Data provided:
┌────────

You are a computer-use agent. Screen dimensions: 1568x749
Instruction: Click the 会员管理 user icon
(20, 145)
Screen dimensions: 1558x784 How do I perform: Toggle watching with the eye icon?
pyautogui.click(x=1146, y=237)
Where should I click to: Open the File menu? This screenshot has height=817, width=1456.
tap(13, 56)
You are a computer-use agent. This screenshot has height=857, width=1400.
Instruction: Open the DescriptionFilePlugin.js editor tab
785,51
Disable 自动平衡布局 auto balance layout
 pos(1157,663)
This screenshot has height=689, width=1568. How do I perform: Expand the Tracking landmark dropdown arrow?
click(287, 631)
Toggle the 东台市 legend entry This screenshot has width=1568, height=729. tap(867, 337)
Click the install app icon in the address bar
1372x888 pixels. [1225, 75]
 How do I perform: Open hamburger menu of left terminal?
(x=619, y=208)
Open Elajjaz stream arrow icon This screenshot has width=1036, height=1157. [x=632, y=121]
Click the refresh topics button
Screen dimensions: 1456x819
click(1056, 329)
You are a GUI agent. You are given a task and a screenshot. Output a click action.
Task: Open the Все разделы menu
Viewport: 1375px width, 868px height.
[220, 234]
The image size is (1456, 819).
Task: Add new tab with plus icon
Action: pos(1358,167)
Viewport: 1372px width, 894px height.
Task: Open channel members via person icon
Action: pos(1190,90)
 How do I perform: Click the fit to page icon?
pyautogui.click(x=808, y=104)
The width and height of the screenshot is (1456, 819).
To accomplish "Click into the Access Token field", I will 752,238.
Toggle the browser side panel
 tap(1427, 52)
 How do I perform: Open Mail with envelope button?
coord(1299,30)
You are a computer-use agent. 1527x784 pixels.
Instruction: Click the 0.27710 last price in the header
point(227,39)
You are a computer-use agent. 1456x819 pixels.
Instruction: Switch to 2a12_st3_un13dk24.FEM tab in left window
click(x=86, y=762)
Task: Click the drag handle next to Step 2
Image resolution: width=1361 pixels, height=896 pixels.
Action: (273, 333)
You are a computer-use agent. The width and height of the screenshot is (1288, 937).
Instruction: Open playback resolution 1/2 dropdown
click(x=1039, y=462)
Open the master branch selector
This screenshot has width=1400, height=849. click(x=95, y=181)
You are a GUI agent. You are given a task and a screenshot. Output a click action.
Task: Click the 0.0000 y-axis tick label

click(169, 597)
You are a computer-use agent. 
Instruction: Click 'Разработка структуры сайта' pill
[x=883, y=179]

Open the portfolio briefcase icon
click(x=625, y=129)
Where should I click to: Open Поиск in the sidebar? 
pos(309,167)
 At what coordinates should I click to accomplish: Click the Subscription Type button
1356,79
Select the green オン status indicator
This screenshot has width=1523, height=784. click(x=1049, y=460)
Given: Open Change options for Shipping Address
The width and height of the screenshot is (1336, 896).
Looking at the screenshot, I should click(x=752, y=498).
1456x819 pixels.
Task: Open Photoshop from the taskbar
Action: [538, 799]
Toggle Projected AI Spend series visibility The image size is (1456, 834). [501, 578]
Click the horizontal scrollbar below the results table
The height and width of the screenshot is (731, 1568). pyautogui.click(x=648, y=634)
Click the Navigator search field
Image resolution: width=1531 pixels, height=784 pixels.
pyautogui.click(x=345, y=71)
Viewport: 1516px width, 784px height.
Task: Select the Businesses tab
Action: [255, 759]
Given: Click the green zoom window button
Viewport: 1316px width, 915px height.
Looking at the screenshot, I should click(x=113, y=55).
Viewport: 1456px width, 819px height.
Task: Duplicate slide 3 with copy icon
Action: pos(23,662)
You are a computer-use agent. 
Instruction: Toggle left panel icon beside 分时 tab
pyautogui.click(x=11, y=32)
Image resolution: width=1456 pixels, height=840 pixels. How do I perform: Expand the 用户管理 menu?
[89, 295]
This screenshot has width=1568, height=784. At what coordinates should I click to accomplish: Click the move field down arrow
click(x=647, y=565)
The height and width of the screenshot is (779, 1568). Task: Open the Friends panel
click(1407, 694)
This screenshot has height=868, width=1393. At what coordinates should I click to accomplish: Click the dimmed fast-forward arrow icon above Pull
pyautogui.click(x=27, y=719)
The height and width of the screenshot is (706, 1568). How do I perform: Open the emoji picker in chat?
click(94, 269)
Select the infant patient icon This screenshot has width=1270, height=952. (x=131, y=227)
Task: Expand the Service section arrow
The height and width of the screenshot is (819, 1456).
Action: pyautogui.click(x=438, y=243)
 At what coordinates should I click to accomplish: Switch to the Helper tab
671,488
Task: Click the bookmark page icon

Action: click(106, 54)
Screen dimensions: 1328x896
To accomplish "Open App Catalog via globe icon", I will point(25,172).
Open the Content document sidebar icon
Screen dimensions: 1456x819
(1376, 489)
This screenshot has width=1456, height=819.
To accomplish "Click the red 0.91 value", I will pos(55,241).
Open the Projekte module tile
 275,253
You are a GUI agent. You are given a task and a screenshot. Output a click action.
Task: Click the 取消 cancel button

└────────

Task goal: Transcribe every entry verbatim.

Answer to the problem:
You are a computer-use agent. Screen dimensions: 1568x749
Instruction: Click the 会员管理 user icon
(20, 145)
Screen dimensions: 1558x784 How do I perform: Toggle watching with the eye icon?
pyautogui.click(x=1146, y=237)
Where should I click to: Open the File menu? This screenshot has height=817, width=1456.
tap(13, 56)
You are a computer-use agent. This screenshot has height=857, width=1400.
Instruction: Open the DescriptionFilePlugin.js editor tab
785,51
Disable 自动平衡布局 auto balance layout
 pos(1157,663)
This screenshot has height=689, width=1568. How do I perform: Expand the Tracking landmark dropdown arrow?
click(287, 631)
Toggle the 东台市 legend entry This screenshot has width=1568, height=729. tap(867, 337)
Click the install app icon in the address bar
1372x888 pixels. [1225, 75]
 How do I perform: Open hamburger menu of left terminal?
(x=619, y=208)
Open Elajjaz stream arrow icon This screenshot has width=1036, height=1157. [x=632, y=121]
Click the refresh topics button
Screen dimensions: 1456x819
click(1056, 329)
You are a GUI agent. You are given a task and a screenshot. Output a click action.
Task: Open the Все разделы menu
Viewport: 1375px width, 868px height.
[220, 234]
The image size is (1456, 819).
Task: Add new tab with plus icon
Action: pos(1358,167)
Viewport: 1372px width, 894px height.
Task: Open channel members via person icon
Action: pos(1190,90)
 How do I perform: Click the fit to page icon?
pyautogui.click(x=808, y=104)
The width and height of the screenshot is (1456, 819).
To accomplish "Click into the Access Token field", I will 752,238.
Toggle the browser side panel
 tap(1427, 52)
 How do I perform: Open Mail with envelope button?
coord(1299,30)
You are a computer-use agent. 1527x784 pixels.
Instruction: Click the 0.27710 last price in the header
point(227,39)
You are a computer-use agent. 1456x819 pixels.
Instruction: Switch to 2a12_st3_un13dk24.FEM tab in left window
click(x=86, y=762)
Task: Click the drag handle next to Step 2
Image resolution: width=1361 pixels, height=896 pixels.
Action: (273, 333)
You are a computer-use agent. The width and height of the screenshot is (1288, 937).
Instruction: Open playback resolution 1/2 dropdown
click(x=1039, y=462)
Open the master branch selector
This screenshot has width=1400, height=849. click(x=95, y=181)
You are a GUI agent. You are given a task and a screenshot. Output a click action.
Task: Click the 0.0000 y-axis tick label

click(169, 597)
You are a computer-use agent. 
Instruction: Click 'Разработка структуры сайта' pill
[x=883, y=179]

Open the portfolio briefcase icon
click(x=625, y=129)
Where should I click to: Open Поиск in the sidebar? 
pos(309,167)
 At what coordinates should I click to accomplish: Click the Subscription Type button
1356,79
Select the green オン status indicator
This screenshot has width=1523, height=784. click(x=1049, y=460)
Given: Open Change options for Shipping Address
The width and height of the screenshot is (1336, 896).
Looking at the screenshot, I should click(x=752, y=498).
1456x819 pixels.
Task: Open Photoshop from the taskbar
Action: [538, 799]
Toggle Projected AI Spend series visibility The image size is (1456, 834). [501, 578]
Click the horizontal scrollbar below the results table
The height and width of the screenshot is (731, 1568). pyautogui.click(x=648, y=634)
Click the Navigator search field
Image resolution: width=1531 pixels, height=784 pixels.
pyautogui.click(x=345, y=71)
Viewport: 1516px width, 784px height.
Task: Select the Businesses tab
Action: [255, 759]
Given: Click the green zoom window button
Viewport: 1316px width, 915px height.
Looking at the screenshot, I should click(x=113, y=55).
Viewport: 1456px width, 819px height.
Task: Duplicate slide 3 with copy icon
Action: pos(23,662)
You are a computer-use agent. 
Instruction: Toggle left panel icon beside 分时 tab
pyautogui.click(x=11, y=32)
Image resolution: width=1456 pixels, height=840 pixels. How do I perform: Expand the 用户管理 menu?
[89, 295]
This screenshot has width=1568, height=784. At what coordinates should I click to accomplish: Click the move field down arrow
click(x=647, y=565)
The height and width of the screenshot is (779, 1568). Task: Open the Friends panel
click(1407, 694)
This screenshot has height=868, width=1393. At what coordinates should I click to accomplish: Click the dimmed fast-forward arrow icon above Pull
pyautogui.click(x=27, y=719)
The height and width of the screenshot is (706, 1568). How do I perform: Open the emoji picker in chat?
click(94, 269)
Select the infant patient icon This screenshot has width=1270, height=952. (x=131, y=227)
Task: Expand the Service section arrow
The height and width of the screenshot is (819, 1456).
Action: pyautogui.click(x=438, y=243)
 At what coordinates should I click to accomplish: Switch to the Helper tab
671,488
Task: Click the bookmark page icon

Action: click(106, 54)
Screen dimensions: 1328x896
To accomplish "Open App Catalog via globe icon", I will point(25,172).
Open the Content document sidebar icon
Screen dimensions: 1456x819
(1376, 489)
This screenshot has width=1456, height=819.
To accomplish "Click the red 0.91 value", I will pos(55,241).
Open the Projekte module tile
 275,253
You are a GUI agent. You are given a task and a screenshot. Output a click action.
Task: Click the 取消 cancel button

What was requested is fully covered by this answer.